> **Saved data entries**
# # # # # # #

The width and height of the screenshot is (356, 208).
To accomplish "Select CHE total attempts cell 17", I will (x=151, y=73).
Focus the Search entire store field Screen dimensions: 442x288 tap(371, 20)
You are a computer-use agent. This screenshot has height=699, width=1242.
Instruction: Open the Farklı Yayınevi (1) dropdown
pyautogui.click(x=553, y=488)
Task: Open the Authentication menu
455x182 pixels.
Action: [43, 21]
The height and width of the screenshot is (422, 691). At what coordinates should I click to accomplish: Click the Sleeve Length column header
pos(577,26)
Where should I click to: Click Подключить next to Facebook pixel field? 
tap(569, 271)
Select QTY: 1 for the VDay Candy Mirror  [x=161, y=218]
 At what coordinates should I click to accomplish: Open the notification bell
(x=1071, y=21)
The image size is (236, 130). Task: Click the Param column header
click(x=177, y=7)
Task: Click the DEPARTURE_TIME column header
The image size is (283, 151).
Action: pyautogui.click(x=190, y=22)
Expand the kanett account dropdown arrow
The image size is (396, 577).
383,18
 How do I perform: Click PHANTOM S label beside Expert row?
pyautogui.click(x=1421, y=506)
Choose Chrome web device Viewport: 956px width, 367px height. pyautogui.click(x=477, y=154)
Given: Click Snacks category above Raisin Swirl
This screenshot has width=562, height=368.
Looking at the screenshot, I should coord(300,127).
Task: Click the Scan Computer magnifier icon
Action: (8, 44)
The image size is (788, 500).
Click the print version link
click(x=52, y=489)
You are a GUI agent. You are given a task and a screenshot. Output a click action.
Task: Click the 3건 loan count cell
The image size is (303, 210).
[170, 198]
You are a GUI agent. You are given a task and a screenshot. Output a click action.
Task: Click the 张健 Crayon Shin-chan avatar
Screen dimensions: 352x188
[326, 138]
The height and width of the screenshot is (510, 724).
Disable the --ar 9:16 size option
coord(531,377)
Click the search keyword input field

# # # # # # #

> **Requirement**
The answer must be the data above, repeated exactly as it stands.

> **Solution for this problem**
The width and height of the screenshot is (356, 208).
To accomplish "Select CHE total attempts cell 17", I will (x=151, y=73).
Focus the Search entire store field Screen dimensions: 442x288 tap(371, 20)
You are a computer-use agent. This screenshot has height=699, width=1242.
Instruction: Open the Farklı Yayınevi (1) dropdown
pyautogui.click(x=553, y=488)
Task: Open the Authentication menu
455x182 pixels.
Action: [43, 21]
The height and width of the screenshot is (422, 691). At what coordinates should I click to accomplish: Click the Sleeve Length column header
pos(577,26)
Where should I click to: Click Подключить next to Facebook pixel field? 
tap(569, 271)
Select QTY: 1 for the VDay Candy Mirror  [x=161, y=218]
 At what coordinates should I click to accomplish: Open the notification bell
(x=1071, y=21)
The image size is (236, 130). Task: Click the Param column header
click(x=177, y=7)
Task: Click the DEPARTURE_TIME column header
The image size is (283, 151).
Action: pyautogui.click(x=190, y=22)
Expand the kanett account dropdown arrow
The image size is (396, 577).
383,18
 How do I perform: Click PHANTOM S label beside Expert row?
pyautogui.click(x=1421, y=506)
Choose Chrome web device Viewport: 956px width, 367px height. pyautogui.click(x=477, y=154)
Given: Click Snacks category above Raisin Swirl
This screenshot has width=562, height=368.
Looking at the screenshot, I should coord(300,127).
Task: Click the Scan Computer magnifier icon
Action: (8, 44)
The image size is (788, 500).
Click the print version link
click(x=52, y=489)
You are a GUI agent. You are given a task and a screenshot. Output a click action.
Task: Click the 3건 loan count cell
The image size is (303, 210).
[170, 198]
You are a GUI agent. You are given a task and a screenshot. Output a click action.
Task: Click the 张健 Crayon Shin-chan avatar
Screen dimensions: 352x188
[326, 138]
The height and width of the screenshot is (510, 724).
Disable the --ar 9:16 size option
coord(531,377)
Click the search keyword input field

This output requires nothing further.